» **DOCUMENT PASSAGE**
Upon her return to America, Brooks discovered that she had been ‘blacklisted’ because of her refusual to record her lines for “The Canary Murder Case”. She appeared in a few other films, including “God’s Gift to Women” (1931) and “It Pays to Advertise” (1931) but she had little succcess with the critics. William Wellman offered Brooks the female lead in his new picture “The Public Enemy”, but she turned down the role in order to visit her then-lover George Preston Marshall in New York City. The role of gangster Mol, Gwen Allen would go to Jean Harlow, another star with a troubled private life and a tragic end.
By 1932 the roles had all dried up, and she ended up declaring bankruptcy in 1932. irrioring the tragic lives of Lulu and Thymian, Brooks begand dancing in nightclubs to earn a living. She attempted a film comeback in 1936 and did a bit part in the Western film “Empty Saddles”, however her scenes in the 1937 film “King of Gamblers” were left on the cutting room floor. Her final film was the 1938 Western “Overland Stage Raiders” in which she plays the romantic lead, opposite John Wayne. Here, Brooks is almost unrecongisble, gone is her trademark short bob and instead we see her with a long hairstyle.

» **GIVEN INFORMATION**
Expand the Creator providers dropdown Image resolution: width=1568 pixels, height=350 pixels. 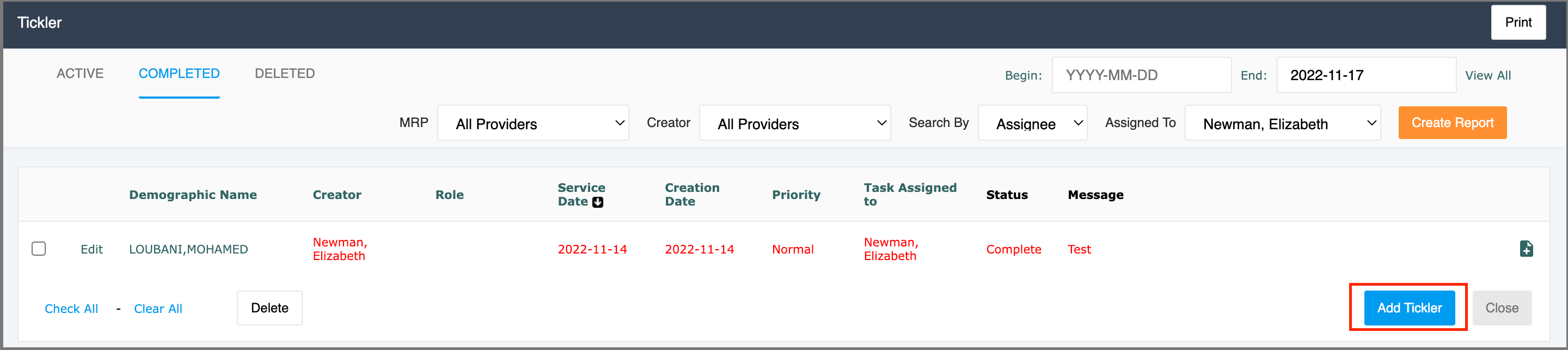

» **SET TASKS**
1/ In the Brooks passage, which film gave Brooks the romantic lead opposite John Wayne?
2/ List every film title named in the Brooks passage.
3/ According to the Brooks passage, why did Brooks refuse the female lead William Wellman offered her in "The Public Enemy"?
Use only the Brooks passage to answer.

» **SOLUTIONS IN ORDER**
1/ "Overland Stage Raiders," a 1938 Western

2/
- "The Canary Murder Case"
- "God's Gift to Women"
- "It Pays to Advertise"
- "The Public Enemy"
- "Empty Saddles"
- "King of Gamblers"
- "Overland Stage Raiders"

3/ She turned it down to visit George Preston Marshall, who was then her lover, in New York City. The role went to Jean Harlow.